TEXT TO READ
-- begin --

There are two things you need to consider: time of seating (1st or 2nd) and actual rotation (APL, PLA, LAP).
Time of seating: This is purely a question of how late or how early you need to eat based on your personal preference/routine and home time zone. Nothing more than that.
Actual rotation: This is the tricky one and having recently opted to change my
DCL-assigned rotation (see explanation below), I am now a firm believer that the Mouse does indeed know best and you're best not to question/change his assignment. APL is for the younger set. PAL is the family set, generally with kids that are school aged or older. LAP is the adults/older kids set.
Here's my experience. I was given second seating with LAP because my kids aged 7 and 9 are considered "older". (I know 7 and 9 are still young, but when you consider that there are many little kids in the 0-6 range onboard, well age is relative.) Since I wanted to be in Lumières for our dress-up nights (the boys and my husband were in tuxes) and was one of the first onboard, I was able to change from LAP to APL.

-- end --

THE TASKS
1. Decide whether each statement agrees with the passage on cruise dining rotations: (a) the choice of seating time depends on personal preference or routine and home time zone; (b) LAP is described as the set for adults and older kids; (c) the writer was first given the first seating. Answer yes or no for each, quoting the deciding words of the passage.
2. Edit the passage on cruise dining rotations, starting at "Actual rotation: This" and ending at "LAP to APL.", so that "tuxes" becomes "tuxedos".
3. Pick up the passage on cruise dining rotations after its final sentence and carry it forward.
The lines that come next are separate material, unrelated to the passage on cruise dining rotations.

COLLECTED MATERIAL
-- begin --

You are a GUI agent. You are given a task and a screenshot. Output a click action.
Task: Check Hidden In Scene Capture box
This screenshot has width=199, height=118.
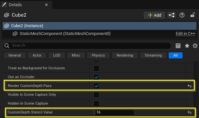click(x=96, y=103)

-- end --

ANSWERS TO THE TASKS
1.
(a) Yes: "This is purely a question of how late or how early you need to eat based on your personal preference/routine and home time zone."
(b) Yes: "LAP is the adults/older kids set."
(c) No: "I was given second seating with LAP"

2.
Actual rotation: This is the tricky one and having recently opted to change my
DCL-assigned rotation (see explanation below), I am now a firm believer that the Mouse does indeed know best and you're best not to question/change his assignment. APL is for the younger set. PAL is the family set, generally with kids that are school aged or older. LAP is the adults/older kids set.
Here's my experience. I was given second seating with LAP because my kids aged 7 and 9 are considered "older". (I know 7 and 9 are still young, but when you consider that there are many little kids in the 0-6 range onboard, well age is relative.) Since I wanted to be in Lumières for our dress-up nights (the boys and my husband were in tuxedos) and was one of the first onboard, I was able to change from LAP to APL.

3.
Big mistake and one I admit that I made without much thinking. Changing to APL did put us with a lovely young family from California, but my kids probably missed out on many opportunities to meet kids their own age or older and to partake in older kid/adult conversations. We were in Lumières for formal, yes, but I think we would have preferred the company of older kids/older parents like us, even if it meant being in a tux in Parrot's Cay.
We've actually decided cruising is not quite for us, but if fate puts me back on DCL anytime soon, well you can be certain I will follow the Mouse's orders and eat when and where he tells me too!
Moral of the story: The only thing you should change is late to early or early to late, but try and keep the rotation that has been assigned to you.
Happy cruising!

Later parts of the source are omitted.